Friedrich Dreyse

from Wikipedia, the free encyclopedia

Friedrich Wilhelm Dreyse (born November 12, 1874 in Nordhausen ; † 1943 ; also Fritz Dreyse ) was a German banker and Vice President of the Reichsbank .

Live and act

As the son of Fritz Dreyse and his wife Emilie Dorrhauer, he attended high school in Nordhausen, where he took the Abitur exam in 1893. Then he completed training in banking. This was followed by a professional activity in Nordhausen and in Halle (Saale) at Reinhold Steckner.

He deepened his professional banking practice through theoretical knowledge in Halle (Saale) and in Würzburg . From January 23, 1899 he was employed by the Reichsbank branch in Krefeld . In the Reichsbank branch in Sangerhausen he was on the board of directors from 1908. In 1916 he was transferred to Altenburg . From May 1919 he worked as a laborer on the board of directors of the Reichsbank.

He was promoted to Reichsbank director and advisor to the board of directors in 1921. From 1924 he was a member of the board of directors of the Reichsbank. When Vice President Carl Kaufmann left the Reichsbank in 1926, he assumed the position of Vice President of the Reichsbank from December 3, 1926 and was thus also a member of the General Council of the Reichsbank . He also held a position as commissioner of the Reichsbank at Deutsche Rentenbank . In 1935 he lived in Berlin-Dahlem at Vogelsang 13.

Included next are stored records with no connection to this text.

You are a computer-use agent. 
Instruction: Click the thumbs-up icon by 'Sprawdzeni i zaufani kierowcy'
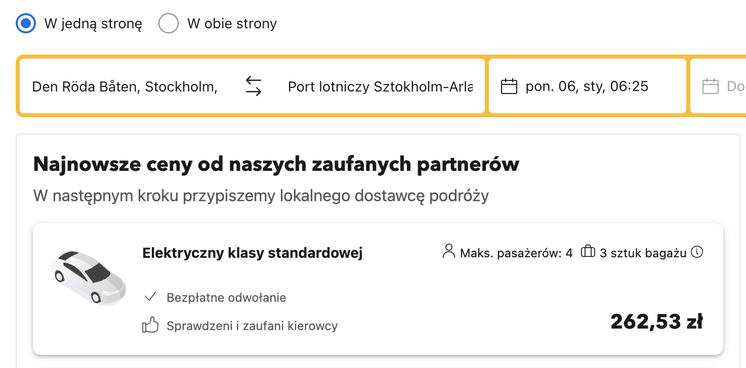(x=150, y=326)
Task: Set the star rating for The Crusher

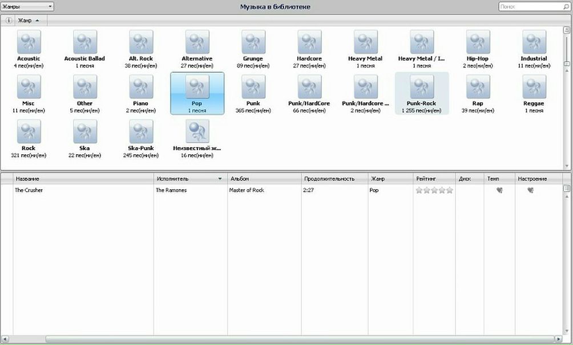Action: click(x=434, y=190)
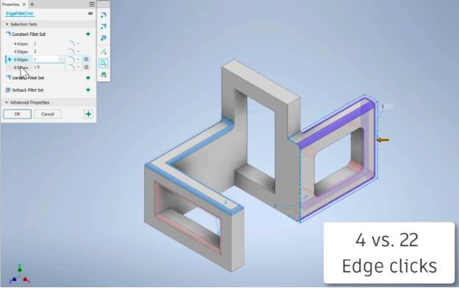The image size is (459, 288).
Task: Remove the 6 Edges fillet row
Action: coord(86,60)
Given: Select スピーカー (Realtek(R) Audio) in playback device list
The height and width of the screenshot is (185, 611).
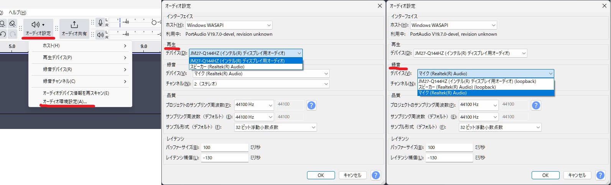Looking at the screenshot, I should click(x=217, y=67).
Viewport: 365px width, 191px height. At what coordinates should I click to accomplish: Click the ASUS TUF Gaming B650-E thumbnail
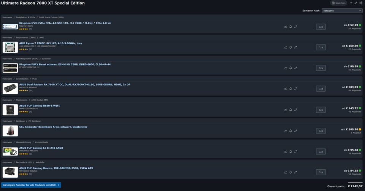pyautogui.click(x=10, y=110)
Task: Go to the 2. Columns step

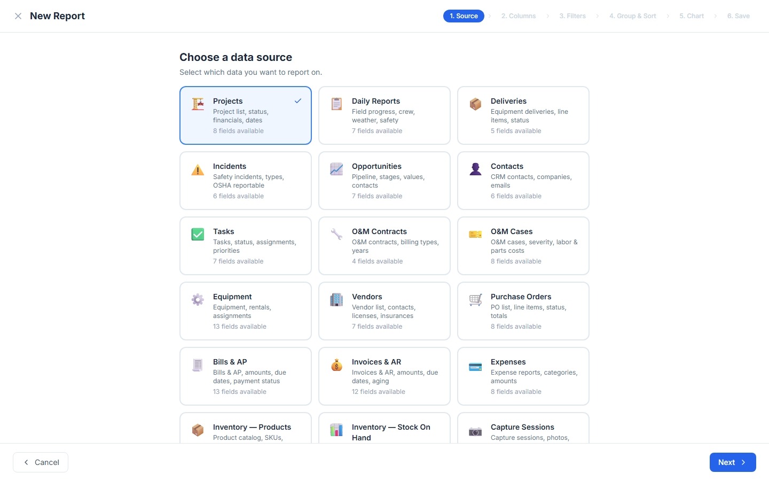Action: (x=519, y=16)
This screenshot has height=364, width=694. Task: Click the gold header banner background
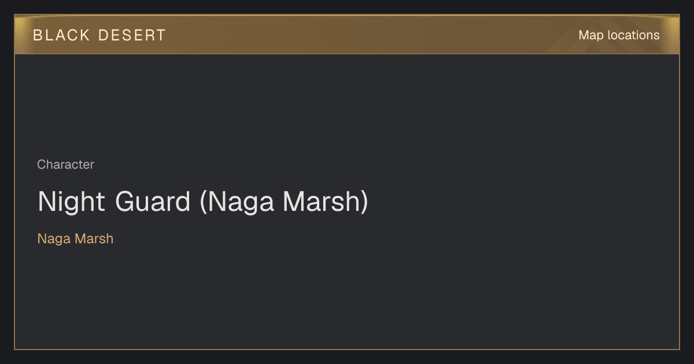(347, 35)
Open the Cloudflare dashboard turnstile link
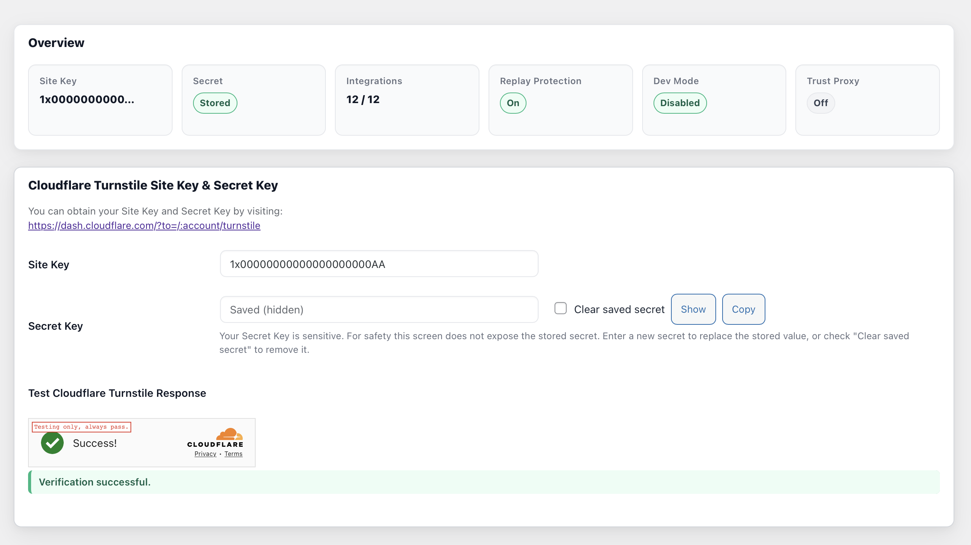 click(144, 226)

When Hjalmar Schacht sent a letter to Hitler on January 7, 1939, warning him to continue the extensive financial policy, Schacht, Dreyse, Ernst Hülse and then the other members of the Reichsbank's board of directors - Karl Blessing - resigned on January 20, 1939 , Carl Ehrhardt and Wilhelm Vocke  - result.

Offices

  • Deputy Chairman of the Gold Discount Bank
  • 1936 deputy chairman of the supervisory board for banking
  • 1939–1943 deputy chairman of the supervisory board of Dresdner Bank

Web links

Individual evidence

  1. Herrmann AL Degener : Who is it? Berlin 1935, p. 322.
  2. ^ Georg Wenzel: German business leader . Life courses of German business personalities. A reference book on 13,000 business figures of our time. Hanseatische Verlagsanstalt, Hamburg / Berlin / Leipzig 1929, DNB 948663294 , p. 483.
  3. Handbook on the officials of the Reichsbank 1931 . P. 6.
  4. ^ Ernst Baltensperger : Fifty Years of the Deutsche Mark. Central Bank and the Currency in Germany since 1948 . Oxford 1999, pp. 39-40.